Effective Theory for the Measurement-Induced Phase Transition of Dirac Fermions

TL;DR

This paper develops an effective theoretical framework for understanding measurement-induced phase transitions in Dirac fermions, revealing a critical phase with logarithmic entanglement growth and a gapped phase, separated by a BKT transition.

Contribution

It introduces an $n$-replica Keldysh field theory for measurement-induced transitions and applies it to Dirac fermions, uncovering a new phase diagram with critical and gapped phases.

Findings

Identifies a gapless critical phase with logarithmic entanglement growth.

Discovers a gapped area law phase separated by a BKT transition.

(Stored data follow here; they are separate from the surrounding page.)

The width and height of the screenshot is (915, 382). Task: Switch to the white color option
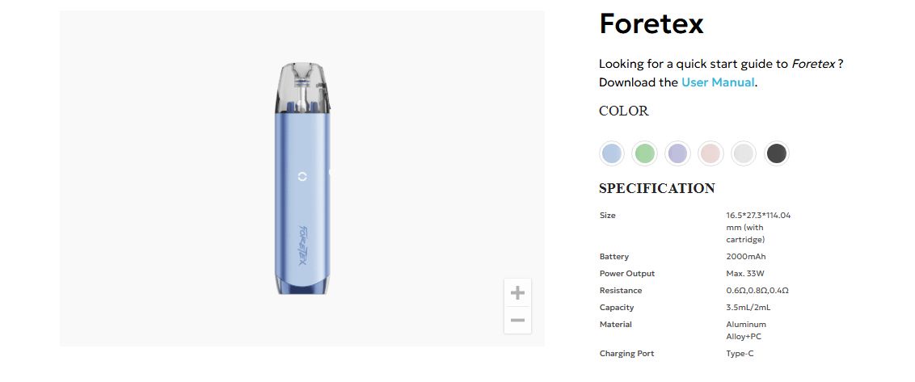[743, 153]
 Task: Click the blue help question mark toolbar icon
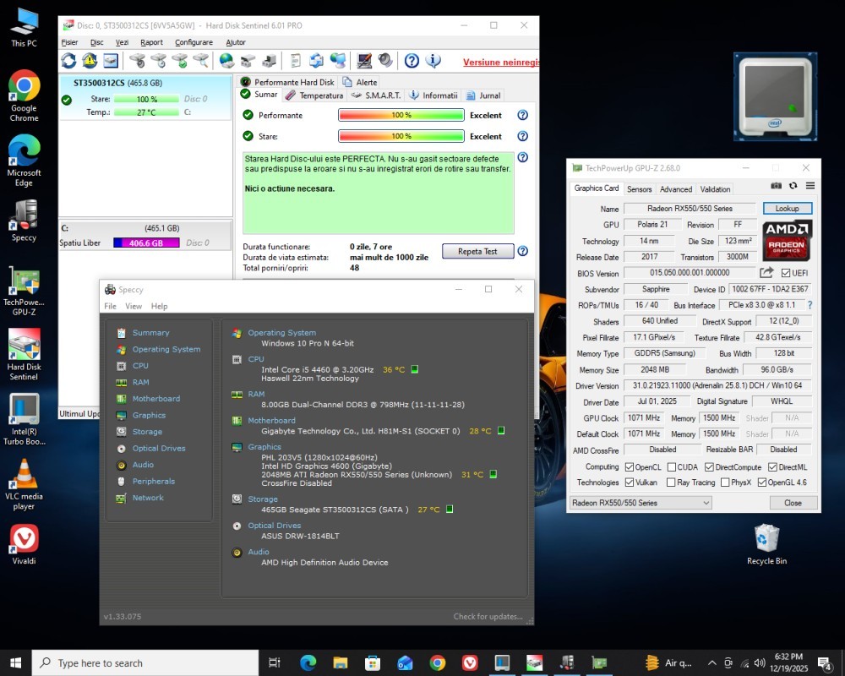(412, 61)
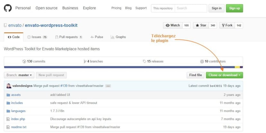Click the languages folder icon
The width and height of the screenshot is (266, 133).
[8, 111]
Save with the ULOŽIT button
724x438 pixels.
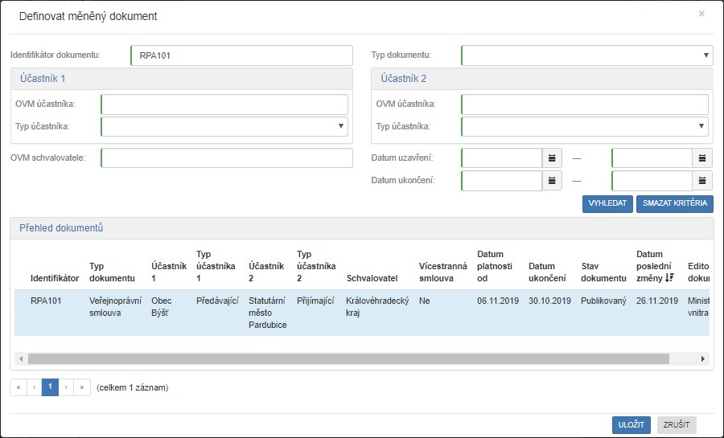point(631,425)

Provides a field-theoretic description of measurement-induced transitions in fermionic systems.

Abstract

A wave function exposed to measurements undergoes pure state dynamics, with deterministic unitary and probabilistic measurement induced state updates, defining a quantum trajectory. For many-particle systems, the competition of these different elements of dynamics can give rise to a scenario similar to quantum phase transitions. To access it despite the randomness of single quantum trajectories, we construct an $n$-replica Keldysh field theory for the ensemble average of the $n$-th moment of the trajectory projector. A key finding is that this field theory decouples into one set of degrees of freedom that heats up indefinitely, while $n-1$ others can be cast into the form of pure state evolutions generated by an effective non-Hermitian Hamiltonian. This decoupling is exact for free theories, and useful for interacting ones. In particular, we study locally measured Dirac fermions in $(1+1)$ dimensions, which can be bosonized to a monitored interacting Luttinger liquid at long wavelengths. For this model, the non-Hermitian Hamiltonian corresponds to a quantum Sine-Gordon model with complex coefficients. A renormalization group analysis reveals a gapless critical phase with logarithmic entanglement entropy growth, and a gapped area law phase, separated by a Berezinskii-Kosterlitz-Thouless transition. The physical picture emerging here is a pinning of the trajectory wave function into eigenstates of the measurement operators upon increasing the monitoring rate.